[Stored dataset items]
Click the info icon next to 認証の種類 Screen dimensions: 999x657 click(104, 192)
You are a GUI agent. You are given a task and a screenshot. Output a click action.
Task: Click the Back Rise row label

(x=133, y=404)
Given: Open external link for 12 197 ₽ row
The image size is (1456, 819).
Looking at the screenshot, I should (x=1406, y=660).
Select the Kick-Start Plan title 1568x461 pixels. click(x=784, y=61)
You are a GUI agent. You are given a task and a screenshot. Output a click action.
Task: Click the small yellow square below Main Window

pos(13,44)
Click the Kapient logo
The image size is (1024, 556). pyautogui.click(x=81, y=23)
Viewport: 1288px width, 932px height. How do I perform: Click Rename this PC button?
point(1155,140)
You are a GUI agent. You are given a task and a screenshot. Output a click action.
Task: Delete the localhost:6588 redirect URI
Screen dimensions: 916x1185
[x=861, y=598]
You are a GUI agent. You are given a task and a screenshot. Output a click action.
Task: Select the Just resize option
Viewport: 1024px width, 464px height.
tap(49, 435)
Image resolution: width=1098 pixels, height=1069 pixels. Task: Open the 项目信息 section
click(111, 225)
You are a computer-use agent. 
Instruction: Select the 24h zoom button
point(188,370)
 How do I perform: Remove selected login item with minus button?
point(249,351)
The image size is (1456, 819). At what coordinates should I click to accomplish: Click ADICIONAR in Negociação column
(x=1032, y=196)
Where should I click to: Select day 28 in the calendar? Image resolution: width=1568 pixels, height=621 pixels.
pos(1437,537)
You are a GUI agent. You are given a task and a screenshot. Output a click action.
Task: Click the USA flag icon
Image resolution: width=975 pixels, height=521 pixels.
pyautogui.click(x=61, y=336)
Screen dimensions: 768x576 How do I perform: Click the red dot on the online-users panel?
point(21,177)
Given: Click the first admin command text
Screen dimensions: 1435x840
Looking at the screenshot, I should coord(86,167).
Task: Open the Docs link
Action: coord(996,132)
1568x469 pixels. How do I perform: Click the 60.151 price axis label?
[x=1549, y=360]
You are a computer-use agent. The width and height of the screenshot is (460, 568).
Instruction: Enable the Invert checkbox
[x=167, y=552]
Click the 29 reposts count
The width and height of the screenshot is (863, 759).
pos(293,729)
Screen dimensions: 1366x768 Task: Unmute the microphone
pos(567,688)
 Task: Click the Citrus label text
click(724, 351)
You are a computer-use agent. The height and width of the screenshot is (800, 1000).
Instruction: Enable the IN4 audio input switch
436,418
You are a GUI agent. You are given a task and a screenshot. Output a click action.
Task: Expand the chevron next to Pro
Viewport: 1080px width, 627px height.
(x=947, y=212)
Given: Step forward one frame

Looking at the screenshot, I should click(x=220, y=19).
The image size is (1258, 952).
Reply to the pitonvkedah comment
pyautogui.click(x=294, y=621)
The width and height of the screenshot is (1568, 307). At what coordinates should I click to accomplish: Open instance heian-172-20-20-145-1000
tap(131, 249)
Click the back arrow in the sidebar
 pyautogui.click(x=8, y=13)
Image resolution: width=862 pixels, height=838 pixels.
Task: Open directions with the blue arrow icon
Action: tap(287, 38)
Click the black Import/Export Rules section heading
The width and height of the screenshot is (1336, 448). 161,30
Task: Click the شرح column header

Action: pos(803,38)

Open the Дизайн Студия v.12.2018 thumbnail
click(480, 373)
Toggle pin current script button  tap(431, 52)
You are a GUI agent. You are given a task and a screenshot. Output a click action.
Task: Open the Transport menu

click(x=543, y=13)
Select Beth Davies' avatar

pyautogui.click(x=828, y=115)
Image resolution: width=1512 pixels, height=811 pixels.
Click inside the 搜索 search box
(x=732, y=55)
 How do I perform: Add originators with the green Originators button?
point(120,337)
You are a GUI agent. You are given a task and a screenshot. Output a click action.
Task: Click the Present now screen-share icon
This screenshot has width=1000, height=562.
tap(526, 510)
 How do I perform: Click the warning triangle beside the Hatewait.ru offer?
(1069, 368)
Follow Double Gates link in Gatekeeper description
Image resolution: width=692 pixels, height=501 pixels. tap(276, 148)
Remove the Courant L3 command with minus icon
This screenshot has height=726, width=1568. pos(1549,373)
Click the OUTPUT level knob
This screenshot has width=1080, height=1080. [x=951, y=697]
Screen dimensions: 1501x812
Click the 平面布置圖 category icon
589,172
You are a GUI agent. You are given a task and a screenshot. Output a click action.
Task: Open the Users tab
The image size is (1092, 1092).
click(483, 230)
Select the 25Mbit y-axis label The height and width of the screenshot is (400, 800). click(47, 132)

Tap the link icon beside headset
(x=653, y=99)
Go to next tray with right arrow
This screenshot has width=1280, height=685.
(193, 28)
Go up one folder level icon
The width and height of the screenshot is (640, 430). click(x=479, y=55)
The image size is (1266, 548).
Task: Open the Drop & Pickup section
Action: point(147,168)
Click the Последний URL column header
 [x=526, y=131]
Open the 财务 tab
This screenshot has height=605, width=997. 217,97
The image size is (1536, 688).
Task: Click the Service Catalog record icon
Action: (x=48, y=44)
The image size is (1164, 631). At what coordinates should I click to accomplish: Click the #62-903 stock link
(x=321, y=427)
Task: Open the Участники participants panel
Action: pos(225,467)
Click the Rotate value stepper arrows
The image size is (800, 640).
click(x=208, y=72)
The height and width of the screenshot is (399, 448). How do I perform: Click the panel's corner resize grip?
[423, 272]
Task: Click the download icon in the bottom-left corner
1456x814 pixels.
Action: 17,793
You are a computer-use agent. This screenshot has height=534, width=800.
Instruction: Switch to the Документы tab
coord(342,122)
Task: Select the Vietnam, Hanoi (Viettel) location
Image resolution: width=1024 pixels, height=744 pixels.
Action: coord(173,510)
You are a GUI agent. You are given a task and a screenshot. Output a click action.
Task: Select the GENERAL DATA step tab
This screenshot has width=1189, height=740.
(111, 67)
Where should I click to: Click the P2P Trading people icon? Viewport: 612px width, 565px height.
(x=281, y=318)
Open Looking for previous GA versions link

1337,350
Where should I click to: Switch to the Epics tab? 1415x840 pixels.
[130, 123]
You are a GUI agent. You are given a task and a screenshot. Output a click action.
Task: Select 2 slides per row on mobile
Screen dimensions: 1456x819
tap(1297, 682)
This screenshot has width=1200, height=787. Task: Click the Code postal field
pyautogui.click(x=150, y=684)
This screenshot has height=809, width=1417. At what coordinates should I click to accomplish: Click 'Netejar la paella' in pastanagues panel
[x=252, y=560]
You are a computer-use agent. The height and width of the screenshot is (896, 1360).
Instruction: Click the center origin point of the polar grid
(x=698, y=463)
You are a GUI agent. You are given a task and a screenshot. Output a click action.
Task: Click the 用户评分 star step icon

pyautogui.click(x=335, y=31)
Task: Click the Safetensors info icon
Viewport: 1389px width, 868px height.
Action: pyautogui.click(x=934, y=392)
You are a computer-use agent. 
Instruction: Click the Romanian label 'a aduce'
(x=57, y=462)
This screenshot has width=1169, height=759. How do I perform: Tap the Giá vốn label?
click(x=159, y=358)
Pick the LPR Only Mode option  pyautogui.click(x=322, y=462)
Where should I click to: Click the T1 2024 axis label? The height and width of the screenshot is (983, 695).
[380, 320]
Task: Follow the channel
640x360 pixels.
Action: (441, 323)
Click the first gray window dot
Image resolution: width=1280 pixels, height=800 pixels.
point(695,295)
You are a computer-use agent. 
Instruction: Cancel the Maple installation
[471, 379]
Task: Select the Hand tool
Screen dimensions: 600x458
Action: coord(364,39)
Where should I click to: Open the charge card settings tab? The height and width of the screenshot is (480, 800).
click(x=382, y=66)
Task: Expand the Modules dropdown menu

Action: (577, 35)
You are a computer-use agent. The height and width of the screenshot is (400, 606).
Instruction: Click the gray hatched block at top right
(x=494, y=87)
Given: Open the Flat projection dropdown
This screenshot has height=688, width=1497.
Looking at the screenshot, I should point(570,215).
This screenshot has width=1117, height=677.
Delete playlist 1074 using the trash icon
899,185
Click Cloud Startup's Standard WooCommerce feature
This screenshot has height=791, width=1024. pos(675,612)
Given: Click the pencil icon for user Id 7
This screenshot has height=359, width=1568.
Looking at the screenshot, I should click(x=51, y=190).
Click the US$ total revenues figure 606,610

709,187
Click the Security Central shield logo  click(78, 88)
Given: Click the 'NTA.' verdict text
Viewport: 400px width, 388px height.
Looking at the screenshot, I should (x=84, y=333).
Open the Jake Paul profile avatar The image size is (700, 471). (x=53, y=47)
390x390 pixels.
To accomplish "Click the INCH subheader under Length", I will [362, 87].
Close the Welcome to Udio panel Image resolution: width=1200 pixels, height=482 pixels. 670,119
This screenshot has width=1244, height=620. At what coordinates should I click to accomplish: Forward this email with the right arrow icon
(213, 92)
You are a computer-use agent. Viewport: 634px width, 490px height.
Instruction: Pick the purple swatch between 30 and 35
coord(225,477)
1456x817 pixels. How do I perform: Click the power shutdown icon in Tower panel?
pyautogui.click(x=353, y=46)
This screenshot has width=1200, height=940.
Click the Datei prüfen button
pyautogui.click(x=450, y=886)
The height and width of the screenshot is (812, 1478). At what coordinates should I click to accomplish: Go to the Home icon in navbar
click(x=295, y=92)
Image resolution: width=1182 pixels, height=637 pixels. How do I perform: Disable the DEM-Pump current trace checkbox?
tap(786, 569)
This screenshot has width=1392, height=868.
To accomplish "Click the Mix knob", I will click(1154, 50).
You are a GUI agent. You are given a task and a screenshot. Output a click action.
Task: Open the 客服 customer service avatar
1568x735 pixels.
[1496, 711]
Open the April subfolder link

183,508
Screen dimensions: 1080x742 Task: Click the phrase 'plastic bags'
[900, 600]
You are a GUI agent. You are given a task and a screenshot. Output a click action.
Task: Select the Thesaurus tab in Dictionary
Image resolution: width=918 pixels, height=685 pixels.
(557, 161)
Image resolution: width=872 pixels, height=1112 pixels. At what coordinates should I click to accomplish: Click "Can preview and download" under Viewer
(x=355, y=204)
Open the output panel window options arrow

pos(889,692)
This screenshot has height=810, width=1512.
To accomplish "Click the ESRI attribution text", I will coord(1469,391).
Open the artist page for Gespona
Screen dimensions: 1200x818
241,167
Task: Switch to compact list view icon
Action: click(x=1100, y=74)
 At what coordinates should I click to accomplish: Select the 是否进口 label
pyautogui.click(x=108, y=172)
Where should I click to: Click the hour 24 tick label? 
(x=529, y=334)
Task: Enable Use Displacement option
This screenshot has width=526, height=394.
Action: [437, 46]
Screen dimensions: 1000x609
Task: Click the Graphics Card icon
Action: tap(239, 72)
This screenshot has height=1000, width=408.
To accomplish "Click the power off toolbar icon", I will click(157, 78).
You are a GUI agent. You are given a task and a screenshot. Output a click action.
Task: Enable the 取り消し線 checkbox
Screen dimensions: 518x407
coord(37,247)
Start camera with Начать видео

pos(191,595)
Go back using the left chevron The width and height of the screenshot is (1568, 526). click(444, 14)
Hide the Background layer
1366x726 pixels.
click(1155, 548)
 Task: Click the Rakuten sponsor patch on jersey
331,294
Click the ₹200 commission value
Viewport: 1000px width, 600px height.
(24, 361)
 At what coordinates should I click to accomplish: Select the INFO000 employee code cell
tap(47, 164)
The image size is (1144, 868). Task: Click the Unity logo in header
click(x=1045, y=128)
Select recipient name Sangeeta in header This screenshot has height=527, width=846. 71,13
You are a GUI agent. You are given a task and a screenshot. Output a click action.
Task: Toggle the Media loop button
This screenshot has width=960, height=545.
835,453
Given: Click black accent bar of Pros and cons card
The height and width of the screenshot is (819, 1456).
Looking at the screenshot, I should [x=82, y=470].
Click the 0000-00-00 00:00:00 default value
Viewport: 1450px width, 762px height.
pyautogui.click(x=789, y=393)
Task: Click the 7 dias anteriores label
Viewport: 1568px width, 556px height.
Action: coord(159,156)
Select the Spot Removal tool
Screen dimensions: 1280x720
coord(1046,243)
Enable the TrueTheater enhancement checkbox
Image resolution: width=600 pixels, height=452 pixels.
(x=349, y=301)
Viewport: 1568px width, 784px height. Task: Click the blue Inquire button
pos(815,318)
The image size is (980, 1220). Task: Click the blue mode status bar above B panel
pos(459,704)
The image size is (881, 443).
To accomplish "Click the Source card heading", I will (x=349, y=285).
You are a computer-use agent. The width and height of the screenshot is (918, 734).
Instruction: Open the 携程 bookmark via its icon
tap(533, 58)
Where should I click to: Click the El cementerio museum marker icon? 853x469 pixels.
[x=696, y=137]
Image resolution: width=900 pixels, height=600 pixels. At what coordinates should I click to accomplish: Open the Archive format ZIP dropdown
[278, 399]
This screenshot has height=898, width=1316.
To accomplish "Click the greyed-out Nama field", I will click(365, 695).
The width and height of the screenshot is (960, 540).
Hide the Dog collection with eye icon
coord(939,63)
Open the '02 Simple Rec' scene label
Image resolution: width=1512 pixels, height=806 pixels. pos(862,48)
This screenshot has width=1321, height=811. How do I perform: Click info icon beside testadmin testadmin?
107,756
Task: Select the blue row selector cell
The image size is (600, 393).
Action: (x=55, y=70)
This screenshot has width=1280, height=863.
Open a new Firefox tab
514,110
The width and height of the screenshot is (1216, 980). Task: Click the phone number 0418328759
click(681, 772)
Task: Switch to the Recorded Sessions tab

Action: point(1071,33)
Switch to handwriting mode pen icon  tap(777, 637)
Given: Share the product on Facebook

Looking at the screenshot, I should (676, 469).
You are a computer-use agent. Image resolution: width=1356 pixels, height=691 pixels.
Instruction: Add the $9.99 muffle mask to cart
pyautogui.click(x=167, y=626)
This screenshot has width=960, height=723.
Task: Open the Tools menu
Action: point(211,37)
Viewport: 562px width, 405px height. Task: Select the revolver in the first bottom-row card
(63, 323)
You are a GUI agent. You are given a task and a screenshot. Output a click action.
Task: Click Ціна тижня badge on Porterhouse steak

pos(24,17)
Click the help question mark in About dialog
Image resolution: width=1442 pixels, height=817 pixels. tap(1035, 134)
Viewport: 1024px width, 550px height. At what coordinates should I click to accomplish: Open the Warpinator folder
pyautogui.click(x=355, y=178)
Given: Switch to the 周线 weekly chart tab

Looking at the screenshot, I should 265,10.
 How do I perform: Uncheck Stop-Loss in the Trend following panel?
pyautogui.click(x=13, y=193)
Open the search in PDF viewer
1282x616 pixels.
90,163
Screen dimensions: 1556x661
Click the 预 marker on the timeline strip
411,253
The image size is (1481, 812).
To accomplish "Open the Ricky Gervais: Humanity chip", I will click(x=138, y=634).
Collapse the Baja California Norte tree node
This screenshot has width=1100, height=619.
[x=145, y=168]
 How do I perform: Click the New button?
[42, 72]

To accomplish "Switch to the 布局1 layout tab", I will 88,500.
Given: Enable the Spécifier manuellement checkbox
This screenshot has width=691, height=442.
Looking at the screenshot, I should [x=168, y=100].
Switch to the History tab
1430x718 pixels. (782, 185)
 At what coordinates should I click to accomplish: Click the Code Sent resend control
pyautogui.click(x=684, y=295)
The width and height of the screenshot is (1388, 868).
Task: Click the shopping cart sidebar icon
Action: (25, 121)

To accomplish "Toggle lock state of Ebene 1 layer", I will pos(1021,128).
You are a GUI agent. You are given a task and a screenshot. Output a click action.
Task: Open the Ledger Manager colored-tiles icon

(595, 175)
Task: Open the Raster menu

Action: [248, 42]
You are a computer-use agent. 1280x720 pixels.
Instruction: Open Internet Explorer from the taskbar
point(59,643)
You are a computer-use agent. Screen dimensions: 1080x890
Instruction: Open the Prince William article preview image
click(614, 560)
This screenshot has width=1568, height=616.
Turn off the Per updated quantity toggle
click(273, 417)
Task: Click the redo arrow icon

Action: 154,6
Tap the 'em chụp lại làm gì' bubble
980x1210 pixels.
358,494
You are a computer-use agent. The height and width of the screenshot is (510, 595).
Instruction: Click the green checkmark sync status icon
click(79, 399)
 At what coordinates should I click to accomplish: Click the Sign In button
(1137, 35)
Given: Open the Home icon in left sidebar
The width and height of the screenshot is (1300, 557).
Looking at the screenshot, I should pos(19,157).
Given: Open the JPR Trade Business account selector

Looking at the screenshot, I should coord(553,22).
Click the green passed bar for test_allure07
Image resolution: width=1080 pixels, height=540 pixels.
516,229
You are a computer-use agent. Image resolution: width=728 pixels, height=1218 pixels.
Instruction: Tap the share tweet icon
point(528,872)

### [Instructions for the task]
Print the line that contains "You are a computer-use agent. 1280x720", then every later line of the entries above up to and including the last, all exactly as written.

### [Problem solution]
You are a computer-use agent. 1280x720 pixels.
Instruction: Open Internet Explorer from the taskbar
point(59,643)
You are a computer-use agent. Screen dimensions: 1080x890
Instruction: Open the Prince William article preview image
click(614, 560)
This screenshot has width=1568, height=616.
Turn off the Per updated quantity toggle
click(273, 417)
Task: Click the redo arrow icon

Action: 154,6
Tap the 'em chụp lại làm gì' bubble
980x1210 pixels.
358,494
You are a computer-use agent. The height and width of the screenshot is (510, 595).
Instruction: Click the green checkmark sync status icon
click(79, 399)
 At what coordinates should I click to accomplish: Click the Sign In button
(1137, 35)
Given: Open the Home icon in left sidebar
The width and height of the screenshot is (1300, 557).
Looking at the screenshot, I should pos(19,157).
Given: Open the JPR Trade Business account selector

Looking at the screenshot, I should coord(553,22).
Click the green passed bar for test_allure07
Image resolution: width=1080 pixels, height=540 pixels.
516,229
You are a computer-use agent. Image resolution: width=728 pixels, height=1218 pixels.
Instruction: Tap the share tweet icon
point(528,872)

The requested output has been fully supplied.